DROWNING BY NUMBERS (or THE GREAT DEATH GAME) A film review by Jum Pellman Copyright 1991 Jum Pellman
Peter Greenaway, who gave us the most intriguing film of last year (THE COOK, THE THIEF, HIS WIFE, AND HER LOVER) is back with DROWNING BY NUMBERS. (Actually, DROWNING was made in 1988, two years before THE COOK, but is only now being released in the US.)
This very black comedy is the tale of three generations of women (all named Cissie Colpitts) whose love for, and solidarity with, one another leads them to drown their husbands. Each woman, in turn, uses sexual wiles to convince the local coroner, Madgett, to record the death as an accident, as the relatives and friends of the deceased get more and more suspicious.
As Greenaway fans know, he uses some visual device as a running theme in his films (drawings in THE DRAUGHTMAN'S CONTRACT, colors in THE COOK). In this case, it is numbers.

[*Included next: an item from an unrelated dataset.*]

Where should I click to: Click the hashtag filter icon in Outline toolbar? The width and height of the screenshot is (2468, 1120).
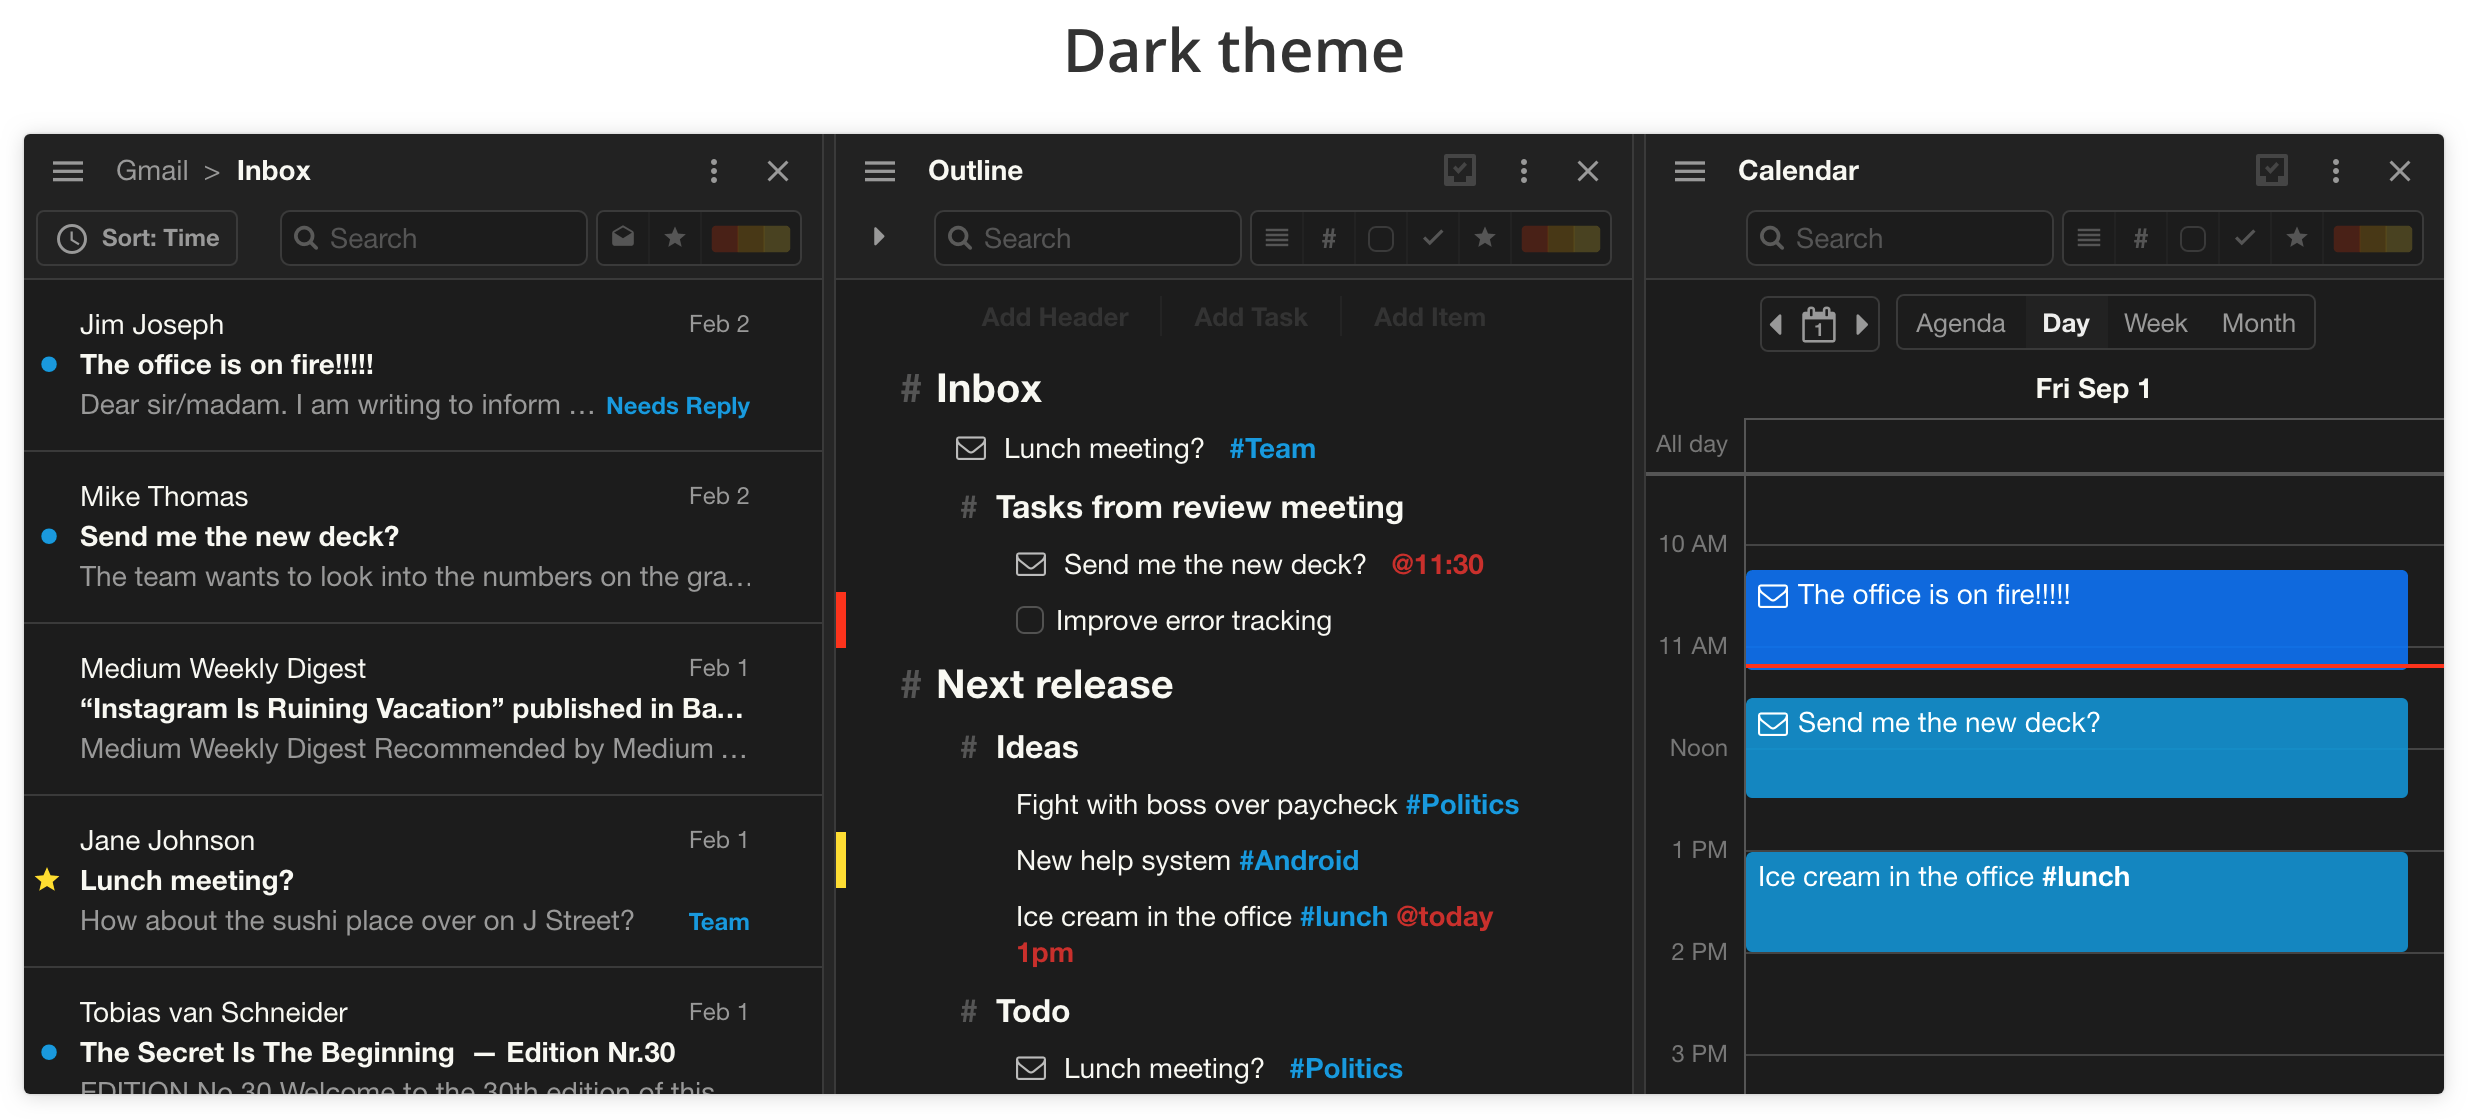[x=1328, y=238]
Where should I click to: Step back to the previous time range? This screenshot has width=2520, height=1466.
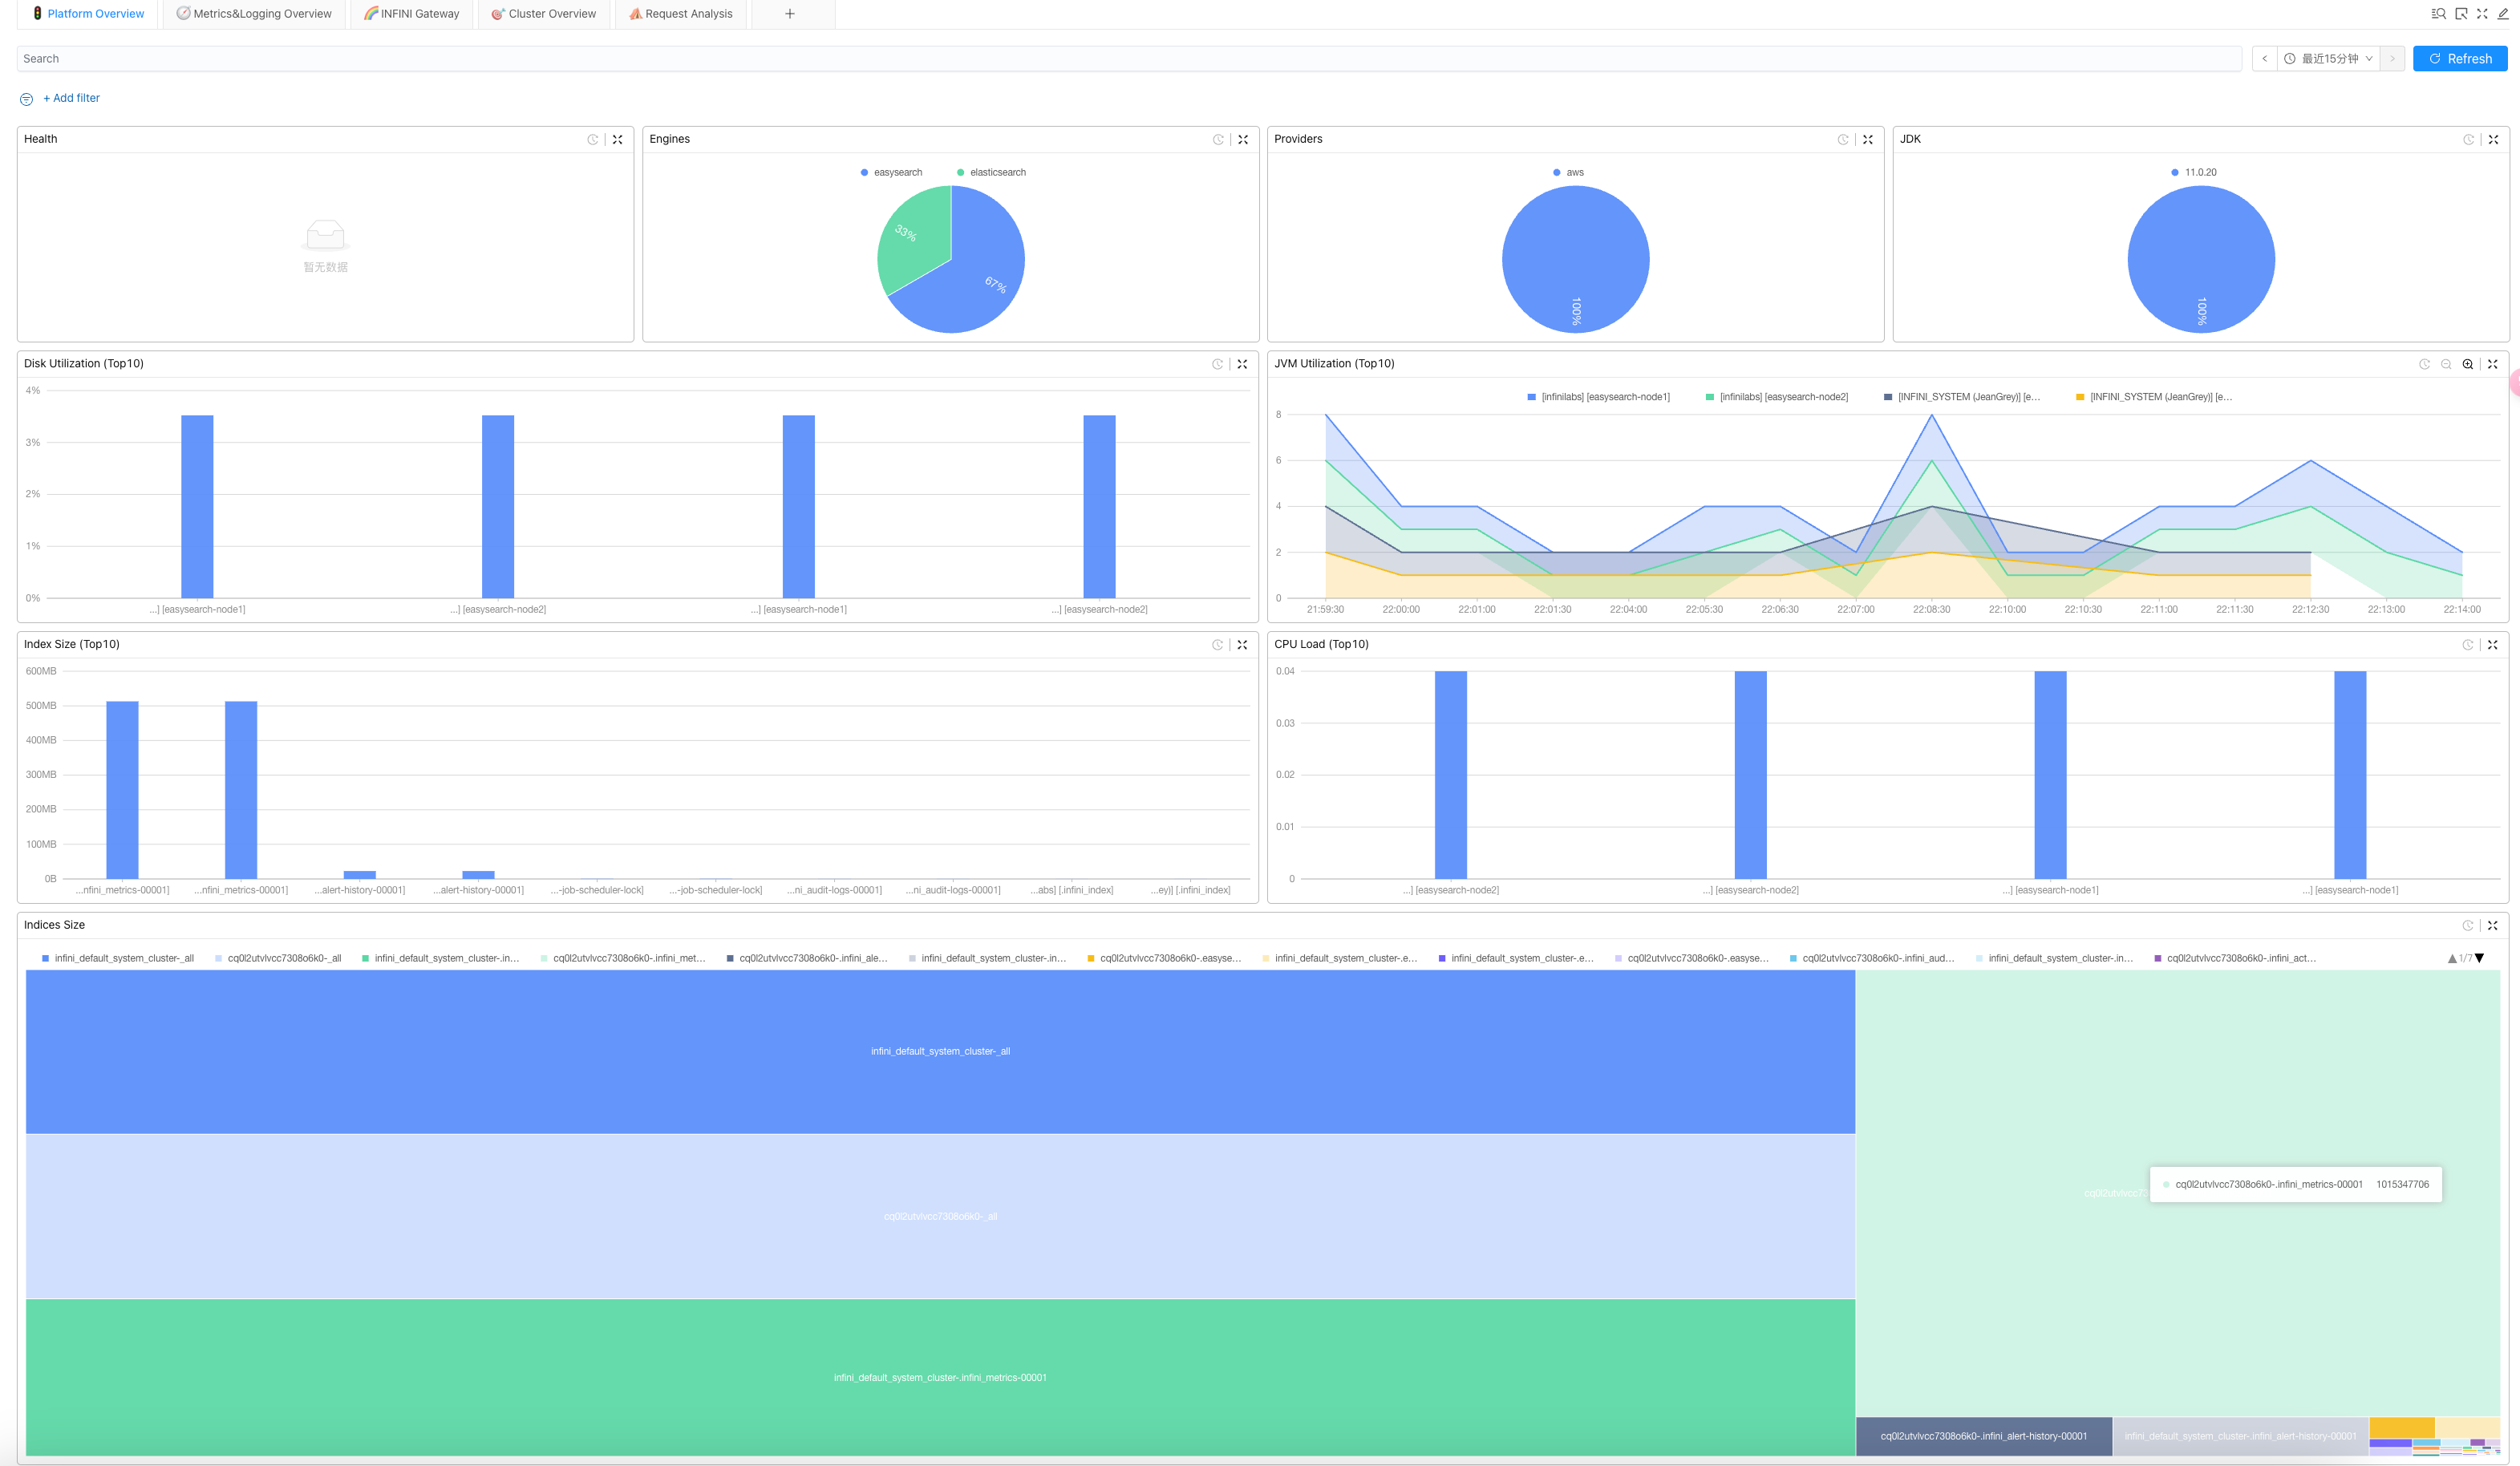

The film opens with a young girl playing a skip-rope game in which she counts a hundred stars as the introduction to a 1-to-100 count which runs throughout the film, charting its progress until the numbers run out and the drama is complete. The numbers appear unexpectedly in the foreground and background of various scenes. Some are hilariously obvious, others are quite subtle.
As to why he chose numbers to define the film, Greenaway says he is intrigued with numbers and games, and he used the counting device "to deliberately indicate the artificiality of the film. We progress the number count as well as the narrative count. They very neatly finish simultaneously. You know the film is over, and you can all go home."
The running count is only one set of numbers in the film. The preponderance of items appearing or happening three times only begins with the three sisters. The film could easily be called DROWNING *IN* NUMBERS.
One reviewer suggests that the film "takes murderous aim at our obsession with gamesmanship and the semblance of order, through lists and rhymes and formulas that have more to do with ancient superstition than science. It's all a sham anyway, Greenaway reminds us. To impose what we call logic on the illogical only points up how pathetic and insecure we are."
Like Greenaway, the characters of Madgett and his young son, Smut, are obsessed with games and are always creating new ones, the rules of which are narrated offscreen by Smut, as we watch the various characters play them. At a wedding, the 75 guests participate in "Hangman's Cricket," for example.
And Smut is always counting something: hairs on a dog, leaves on a tree. One of Smut's solitary games is to discover, count, and label animals throughout the local area which have met a violent death. He commemorates each by setting off fireworks.
(Note: DROWNING does not contain the same type of graphic violence seen in THE COOK, and is much lighter and more humorous in tone. Several have called it Greenaway's most accessible film. Nonetheless there are some scenes that some might find objectionable.)
As in THE COOK and THE BELLY OF AN ARCHITECT, Greenaway uses his training as a painter and his love of the great Dutch painters of the Golden Age to create lush, detailed, and impossibly elaborate scenes. No one ever made the windblown English seashore look so appealing. Every frame provides an incredible tableau of color and texture.
Greenaway comments, "East Anglia--Norfolk and Suffolk--where we filmed, is as close to the country of Holland as you can get across the channel. It has wide-open skies, long flat horizons, beautiful golden light. A lot of my excitement for that part of the English landscape is very much written into the film."
And as in past Greenaway films, Michael Nyman provides the Mozartian chamber music score (some of which you will recognize from the other films)--its repetitiveness provides an appropriate counterpart to the detailed visuals.
The level of symbolism used is mind-boggling: insects, pieces of fruit, sheep, fires, joggers, and Biblical names appear throughout the film; one jogger runs through scenes tossing multicolored ribbons in the air; the town grave-digger always seems to be hanging around; and of course, the ubiquitous numbers (a friend points out that numerologists will have a field day with this movie). What does it all mean? Only Greenaway knows.
He hints that he has attempted to create a world that "mirrors life"--at least his own personal view of it: "I think as in life, the good do not get rewarded, the bad do not get punished, and the innocent always get betrayed."
One reviewer added: "Most of all, it suggests that a conspiracy of women is unbeatable." To be sure, the themes of blackmail and unrequited love are also well represented.
You may leave the theater scratching your head, but it's doubtful you'll leave bored. Greenaway fans or those with a taste for the unusual (and especially puzzle lovers) should be sure to catch this one.